Dia menjelaskan BPPRD bersama Komisi Pemberantasan Korupsi (KPK) sempat melakukan kajian mengenai pajak sarang burung walet pada 2019. Hasilnya, para pemilik usaha peternakan burung walet terindikasi sengaja menghindari pajak.
Indikasi tersebut juga ditunjang dengan data pengiriman sarang burung walet ke luar wilayah Belitung yang dihimpun Badan Karantina Pertanian. Di sisi lain, BPPRD menduga masih ada pengusaha sarang burung walet yang melaporkan volume pengiriman barang secara tidak benar.
Iskandar menjelaskan pemungutan pajak sarang burung walet telah diatur dalam Perda 8/2010. Dalam hal ini, tarif pajak sarang burung walet ditetapkan sebesar 10% dari volume dikalikan harga pasar.

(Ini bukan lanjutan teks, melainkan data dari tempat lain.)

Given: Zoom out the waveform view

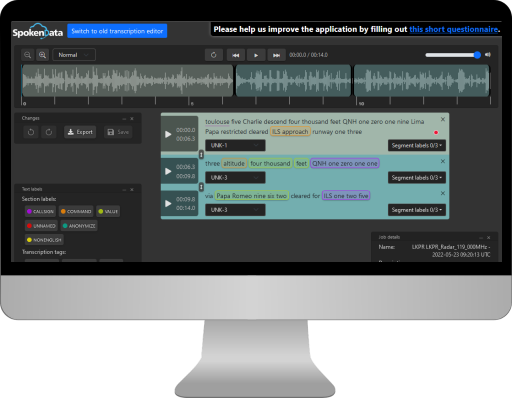Looking at the screenshot, I should click(28, 55).
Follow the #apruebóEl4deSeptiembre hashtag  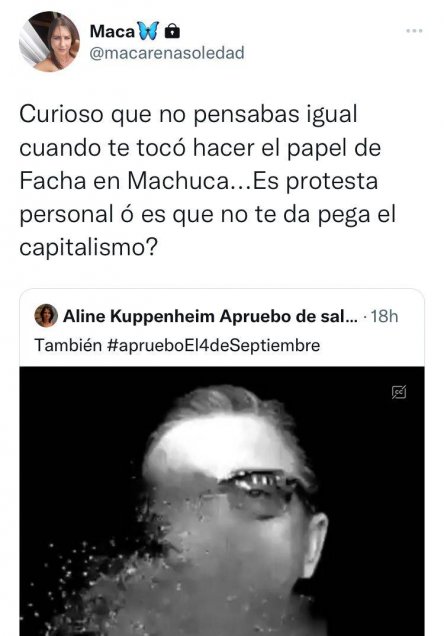214,346
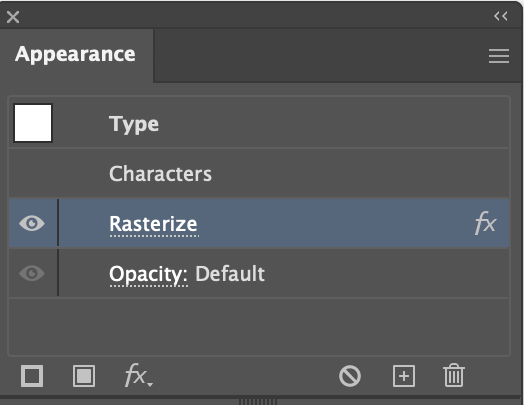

Harga pasar dalam perbup dipatok senilai Rp17,5 juta per kilogram untuk sarang burung walet murni dengan ciri-ciri berwarna putih dan terdapat campuran merah. Sementara pada sarang burung walet yang hanya berwarna putih, harga pasarnya sekitar Rp15 juta.
Menurutnya, angka dalam perbup tersebut masih lebih rendah dibandingkan dengan harga aktual yang dikumpulkan KPK. Harga sarang burung walet di pasar dalam negeri berkisar Rp25 juta per kilogram, sedangkan untuk ekspor mencapai Rp40 juta per kilogram.
"Jadi siapa yang menguasai, menangkar atau memegang sarang walet itu, itulah yang dikenakan [pajak]," ujarnya dilansir onekliknews.com. (sap)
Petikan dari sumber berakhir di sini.